• TASK STATEMENT:
Could you copy out the listing below word for word, from its first line through the line containing "Describe the element at coordinates (695, 243)", both ends included?

• TASK MATERIAL:
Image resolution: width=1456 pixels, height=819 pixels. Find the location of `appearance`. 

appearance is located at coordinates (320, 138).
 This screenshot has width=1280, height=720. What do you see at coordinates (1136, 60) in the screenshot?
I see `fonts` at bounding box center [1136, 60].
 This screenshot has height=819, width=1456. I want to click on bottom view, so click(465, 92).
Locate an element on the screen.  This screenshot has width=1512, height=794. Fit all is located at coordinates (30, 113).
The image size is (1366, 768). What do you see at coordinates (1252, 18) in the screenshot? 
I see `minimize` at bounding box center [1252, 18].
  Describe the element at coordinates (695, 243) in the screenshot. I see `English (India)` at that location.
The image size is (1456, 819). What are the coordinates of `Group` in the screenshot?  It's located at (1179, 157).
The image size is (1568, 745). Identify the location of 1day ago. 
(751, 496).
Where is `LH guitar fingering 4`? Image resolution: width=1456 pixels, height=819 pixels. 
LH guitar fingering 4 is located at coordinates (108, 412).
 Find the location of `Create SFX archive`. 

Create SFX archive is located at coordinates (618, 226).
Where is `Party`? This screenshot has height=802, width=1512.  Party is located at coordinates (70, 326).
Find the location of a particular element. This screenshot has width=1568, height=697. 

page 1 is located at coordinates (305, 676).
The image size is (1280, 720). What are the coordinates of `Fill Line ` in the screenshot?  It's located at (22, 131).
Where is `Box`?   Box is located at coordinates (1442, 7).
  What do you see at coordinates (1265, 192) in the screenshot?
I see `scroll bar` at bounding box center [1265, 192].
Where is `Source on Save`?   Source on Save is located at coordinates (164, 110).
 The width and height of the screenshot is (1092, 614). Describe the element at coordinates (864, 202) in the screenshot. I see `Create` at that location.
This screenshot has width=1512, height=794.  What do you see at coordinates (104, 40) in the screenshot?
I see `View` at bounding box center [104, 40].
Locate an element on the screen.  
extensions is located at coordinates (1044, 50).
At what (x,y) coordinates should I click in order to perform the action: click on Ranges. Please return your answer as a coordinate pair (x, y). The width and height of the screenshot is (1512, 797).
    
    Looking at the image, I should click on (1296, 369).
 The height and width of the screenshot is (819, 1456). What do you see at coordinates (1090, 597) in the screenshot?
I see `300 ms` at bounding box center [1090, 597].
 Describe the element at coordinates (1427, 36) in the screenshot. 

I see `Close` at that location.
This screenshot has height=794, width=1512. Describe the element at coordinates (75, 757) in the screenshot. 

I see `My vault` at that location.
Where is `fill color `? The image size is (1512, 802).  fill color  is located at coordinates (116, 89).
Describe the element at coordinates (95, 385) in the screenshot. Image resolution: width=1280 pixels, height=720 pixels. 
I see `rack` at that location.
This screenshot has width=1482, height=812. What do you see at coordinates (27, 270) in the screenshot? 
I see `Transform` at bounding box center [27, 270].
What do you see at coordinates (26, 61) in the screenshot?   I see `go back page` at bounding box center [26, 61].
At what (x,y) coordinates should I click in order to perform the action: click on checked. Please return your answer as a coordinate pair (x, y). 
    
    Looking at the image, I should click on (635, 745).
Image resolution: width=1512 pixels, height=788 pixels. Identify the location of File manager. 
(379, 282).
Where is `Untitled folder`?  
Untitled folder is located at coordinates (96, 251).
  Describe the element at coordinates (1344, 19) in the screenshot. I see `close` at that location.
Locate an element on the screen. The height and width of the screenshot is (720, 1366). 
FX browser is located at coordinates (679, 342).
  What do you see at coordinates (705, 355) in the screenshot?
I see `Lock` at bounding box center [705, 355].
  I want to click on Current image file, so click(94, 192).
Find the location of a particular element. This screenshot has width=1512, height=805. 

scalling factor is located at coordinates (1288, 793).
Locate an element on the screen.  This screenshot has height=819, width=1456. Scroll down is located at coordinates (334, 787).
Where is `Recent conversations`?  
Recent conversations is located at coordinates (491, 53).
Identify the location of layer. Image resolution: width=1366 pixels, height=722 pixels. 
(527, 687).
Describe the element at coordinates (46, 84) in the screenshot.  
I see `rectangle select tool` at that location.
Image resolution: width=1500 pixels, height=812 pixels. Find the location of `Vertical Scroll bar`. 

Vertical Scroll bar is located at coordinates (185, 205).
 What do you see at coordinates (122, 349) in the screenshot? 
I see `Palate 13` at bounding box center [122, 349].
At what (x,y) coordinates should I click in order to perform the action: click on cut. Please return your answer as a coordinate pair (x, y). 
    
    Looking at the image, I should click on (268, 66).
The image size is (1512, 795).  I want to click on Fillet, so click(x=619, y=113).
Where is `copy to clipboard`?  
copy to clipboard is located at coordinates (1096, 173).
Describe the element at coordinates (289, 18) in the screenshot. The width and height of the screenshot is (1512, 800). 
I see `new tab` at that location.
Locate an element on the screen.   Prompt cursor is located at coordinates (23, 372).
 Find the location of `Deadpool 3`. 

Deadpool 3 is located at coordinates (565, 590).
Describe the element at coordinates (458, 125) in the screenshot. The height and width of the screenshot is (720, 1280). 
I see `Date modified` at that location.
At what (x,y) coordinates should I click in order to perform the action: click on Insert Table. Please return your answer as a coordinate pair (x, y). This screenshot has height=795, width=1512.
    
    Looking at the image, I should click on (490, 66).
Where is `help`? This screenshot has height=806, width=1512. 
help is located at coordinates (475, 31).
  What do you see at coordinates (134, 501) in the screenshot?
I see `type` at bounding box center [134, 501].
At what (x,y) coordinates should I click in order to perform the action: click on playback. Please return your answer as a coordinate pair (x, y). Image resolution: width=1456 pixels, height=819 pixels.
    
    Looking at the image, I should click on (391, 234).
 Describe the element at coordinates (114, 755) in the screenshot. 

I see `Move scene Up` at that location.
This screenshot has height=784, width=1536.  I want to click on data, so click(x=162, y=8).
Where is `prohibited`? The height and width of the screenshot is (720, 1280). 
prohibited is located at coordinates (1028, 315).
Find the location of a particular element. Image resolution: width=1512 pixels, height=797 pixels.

• COMPLETE OUTPUT:
Image resolution: width=1456 pixels, height=819 pixels. Find the location of `appearance`. 

appearance is located at coordinates (320, 138).
 This screenshot has width=1280, height=720. What do you see at coordinates (1136, 60) in the screenshot?
I see `fonts` at bounding box center [1136, 60].
 This screenshot has height=819, width=1456. I want to click on bottom view, so click(465, 92).
Locate an element on the screen.  This screenshot has width=1512, height=794. Fit all is located at coordinates (30, 113).
The image size is (1366, 768). What do you see at coordinates (1252, 18) in the screenshot? 
I see `minimize` at bounding box center [1252, 18].
  Describe the element at coordinates (695, 243) in the screenshot. I see `English (India)` at that location.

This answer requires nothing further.